Advanced APMs must meet a number of requirements:

  1. Participants must accept financial risk for providing coordinated, high-quality care. In order to be considered an advanced APM, the model must either withhold payments, reduce rates, or require the APM entity to pay CMS back if the APM entity’s actual expenditures exceed expected expenditures. The amount of risk that an APM entity potentially owes to CMS must be at least equal to
    • 8% of the estimated average total Medicare Part A and B revenues of participating APM entities for all performance periods through 2024, or
    • 3% of the expected expenditures for which an APM entity is responsible under the APM payment arrangement.

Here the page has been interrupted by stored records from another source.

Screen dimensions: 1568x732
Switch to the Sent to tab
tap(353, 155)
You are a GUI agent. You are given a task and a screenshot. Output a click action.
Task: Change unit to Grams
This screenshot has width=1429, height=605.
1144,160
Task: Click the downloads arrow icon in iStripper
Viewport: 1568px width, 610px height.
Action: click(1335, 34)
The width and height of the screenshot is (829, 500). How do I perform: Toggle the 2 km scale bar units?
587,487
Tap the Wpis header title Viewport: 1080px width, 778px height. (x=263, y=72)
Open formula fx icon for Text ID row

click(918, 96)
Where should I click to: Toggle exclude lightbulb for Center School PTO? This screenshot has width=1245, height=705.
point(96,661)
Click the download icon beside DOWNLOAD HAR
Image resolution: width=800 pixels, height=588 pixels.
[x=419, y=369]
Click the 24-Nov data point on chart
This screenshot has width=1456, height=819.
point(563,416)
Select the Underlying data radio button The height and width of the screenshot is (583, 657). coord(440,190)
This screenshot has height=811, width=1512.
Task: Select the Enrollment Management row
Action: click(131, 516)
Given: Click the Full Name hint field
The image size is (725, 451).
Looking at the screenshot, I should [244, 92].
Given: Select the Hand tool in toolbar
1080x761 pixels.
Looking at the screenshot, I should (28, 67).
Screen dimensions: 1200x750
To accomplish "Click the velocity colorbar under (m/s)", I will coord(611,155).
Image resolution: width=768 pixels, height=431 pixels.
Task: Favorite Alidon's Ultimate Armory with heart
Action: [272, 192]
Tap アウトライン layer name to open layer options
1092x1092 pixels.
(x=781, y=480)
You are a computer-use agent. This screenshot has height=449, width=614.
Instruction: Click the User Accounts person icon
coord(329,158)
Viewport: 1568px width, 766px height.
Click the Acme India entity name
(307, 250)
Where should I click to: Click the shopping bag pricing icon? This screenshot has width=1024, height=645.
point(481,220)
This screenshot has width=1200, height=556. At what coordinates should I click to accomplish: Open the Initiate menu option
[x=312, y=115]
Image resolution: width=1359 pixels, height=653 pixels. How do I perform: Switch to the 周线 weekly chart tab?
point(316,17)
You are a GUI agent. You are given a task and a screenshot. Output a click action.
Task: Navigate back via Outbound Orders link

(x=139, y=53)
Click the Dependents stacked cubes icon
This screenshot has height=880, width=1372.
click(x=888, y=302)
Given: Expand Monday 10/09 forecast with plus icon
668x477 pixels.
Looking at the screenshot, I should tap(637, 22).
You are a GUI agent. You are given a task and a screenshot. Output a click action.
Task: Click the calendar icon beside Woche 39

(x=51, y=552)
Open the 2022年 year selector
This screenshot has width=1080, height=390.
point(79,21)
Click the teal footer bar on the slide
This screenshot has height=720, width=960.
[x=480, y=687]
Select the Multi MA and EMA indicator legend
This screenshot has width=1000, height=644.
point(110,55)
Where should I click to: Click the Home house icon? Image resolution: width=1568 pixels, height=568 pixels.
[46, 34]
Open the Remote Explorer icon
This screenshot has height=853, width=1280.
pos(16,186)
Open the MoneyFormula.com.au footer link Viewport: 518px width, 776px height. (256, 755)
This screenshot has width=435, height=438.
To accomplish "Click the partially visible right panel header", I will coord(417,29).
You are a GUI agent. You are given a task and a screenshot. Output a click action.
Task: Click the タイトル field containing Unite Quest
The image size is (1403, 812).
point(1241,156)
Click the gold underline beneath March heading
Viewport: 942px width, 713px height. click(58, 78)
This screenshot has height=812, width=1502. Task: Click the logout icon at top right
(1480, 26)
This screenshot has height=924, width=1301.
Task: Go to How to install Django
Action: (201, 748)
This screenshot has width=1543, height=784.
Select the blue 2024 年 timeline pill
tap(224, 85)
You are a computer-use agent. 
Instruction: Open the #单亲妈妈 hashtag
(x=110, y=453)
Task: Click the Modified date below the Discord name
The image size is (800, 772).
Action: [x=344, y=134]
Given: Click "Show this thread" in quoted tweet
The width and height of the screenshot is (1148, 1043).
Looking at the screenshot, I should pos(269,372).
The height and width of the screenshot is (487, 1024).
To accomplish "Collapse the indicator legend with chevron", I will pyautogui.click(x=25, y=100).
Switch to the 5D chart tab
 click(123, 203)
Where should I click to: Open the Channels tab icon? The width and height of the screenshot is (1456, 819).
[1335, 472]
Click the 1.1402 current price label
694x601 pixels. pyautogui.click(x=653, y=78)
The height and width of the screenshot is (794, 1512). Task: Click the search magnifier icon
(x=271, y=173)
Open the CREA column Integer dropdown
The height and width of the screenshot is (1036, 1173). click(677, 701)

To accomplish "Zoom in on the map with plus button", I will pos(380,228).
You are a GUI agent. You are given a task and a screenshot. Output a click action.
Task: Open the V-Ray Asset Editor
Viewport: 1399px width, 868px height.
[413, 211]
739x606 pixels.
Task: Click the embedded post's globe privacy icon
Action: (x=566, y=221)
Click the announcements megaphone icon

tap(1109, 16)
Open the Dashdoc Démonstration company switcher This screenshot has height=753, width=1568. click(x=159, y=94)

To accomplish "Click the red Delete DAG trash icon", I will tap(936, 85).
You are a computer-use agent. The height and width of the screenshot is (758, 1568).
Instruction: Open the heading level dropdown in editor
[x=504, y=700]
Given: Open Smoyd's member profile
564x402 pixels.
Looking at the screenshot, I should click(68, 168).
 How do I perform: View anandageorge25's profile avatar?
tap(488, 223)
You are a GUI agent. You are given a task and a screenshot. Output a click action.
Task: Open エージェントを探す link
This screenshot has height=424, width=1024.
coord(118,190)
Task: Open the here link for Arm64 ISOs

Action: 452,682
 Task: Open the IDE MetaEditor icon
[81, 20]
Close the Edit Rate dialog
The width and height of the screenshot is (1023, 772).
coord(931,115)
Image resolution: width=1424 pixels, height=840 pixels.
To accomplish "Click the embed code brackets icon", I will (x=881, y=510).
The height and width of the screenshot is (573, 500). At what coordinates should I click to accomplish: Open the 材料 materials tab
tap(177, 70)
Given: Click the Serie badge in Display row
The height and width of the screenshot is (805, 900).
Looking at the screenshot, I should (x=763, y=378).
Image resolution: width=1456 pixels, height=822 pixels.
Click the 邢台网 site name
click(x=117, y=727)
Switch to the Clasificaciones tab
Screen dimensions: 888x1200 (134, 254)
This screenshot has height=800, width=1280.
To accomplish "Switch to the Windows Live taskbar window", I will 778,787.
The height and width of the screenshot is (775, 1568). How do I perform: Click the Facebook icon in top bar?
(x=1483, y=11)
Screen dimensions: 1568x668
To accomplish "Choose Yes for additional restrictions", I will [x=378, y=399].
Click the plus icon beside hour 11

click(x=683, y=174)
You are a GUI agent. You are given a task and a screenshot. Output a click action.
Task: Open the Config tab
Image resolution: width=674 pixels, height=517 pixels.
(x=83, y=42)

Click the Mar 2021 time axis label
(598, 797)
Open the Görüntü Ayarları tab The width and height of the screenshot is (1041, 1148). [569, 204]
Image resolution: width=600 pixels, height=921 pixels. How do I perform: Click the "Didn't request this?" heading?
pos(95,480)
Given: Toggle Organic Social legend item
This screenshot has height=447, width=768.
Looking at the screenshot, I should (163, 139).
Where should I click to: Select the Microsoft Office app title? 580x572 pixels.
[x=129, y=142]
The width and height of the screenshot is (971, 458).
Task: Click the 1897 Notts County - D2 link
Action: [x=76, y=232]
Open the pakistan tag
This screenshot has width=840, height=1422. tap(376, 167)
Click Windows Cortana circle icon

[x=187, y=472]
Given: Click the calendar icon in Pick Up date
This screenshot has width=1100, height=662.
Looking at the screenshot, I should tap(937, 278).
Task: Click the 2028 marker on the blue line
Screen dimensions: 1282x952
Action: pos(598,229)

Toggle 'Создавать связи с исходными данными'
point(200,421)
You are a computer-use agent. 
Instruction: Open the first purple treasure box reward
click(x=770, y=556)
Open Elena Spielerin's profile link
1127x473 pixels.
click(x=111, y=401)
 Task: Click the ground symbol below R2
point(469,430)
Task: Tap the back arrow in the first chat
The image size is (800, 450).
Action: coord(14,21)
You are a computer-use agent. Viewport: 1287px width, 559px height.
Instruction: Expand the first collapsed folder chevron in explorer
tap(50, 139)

  2. Payments must be based on quality measures that are evidence-based, reliable, and valid and must include an outcome measure, if applicable.
  3. In 2019, an advanced APM must require 75% of their eligible clinicians to use 2015 CEHRT. This is up from 50% in 2018.
  4. Beginning in 2019, all payer types will be included in the all-payer combination option in the advanced APM track. Starting in performance year 2019, obstetrician–gynecologists and other health care professionals may be able to quality for the 5% bonus in this track by participating in Medicaid and commercial APMs in addition to Medicare models.
  5. Medical home models developed under the Center for Medicare and Medicaid Innovation authority can also qualify as advanced APMs. The medical home model financial risk criteria differ somewhat from the criteria applied to other advanced APMs. While obstetrician–gynecologists may be able to participate in medical home models in Medicare and Medicaid in the future, at present there are no Center for Medicare and Medicaid Innovation medical home models that include obstetrician–gynecologists.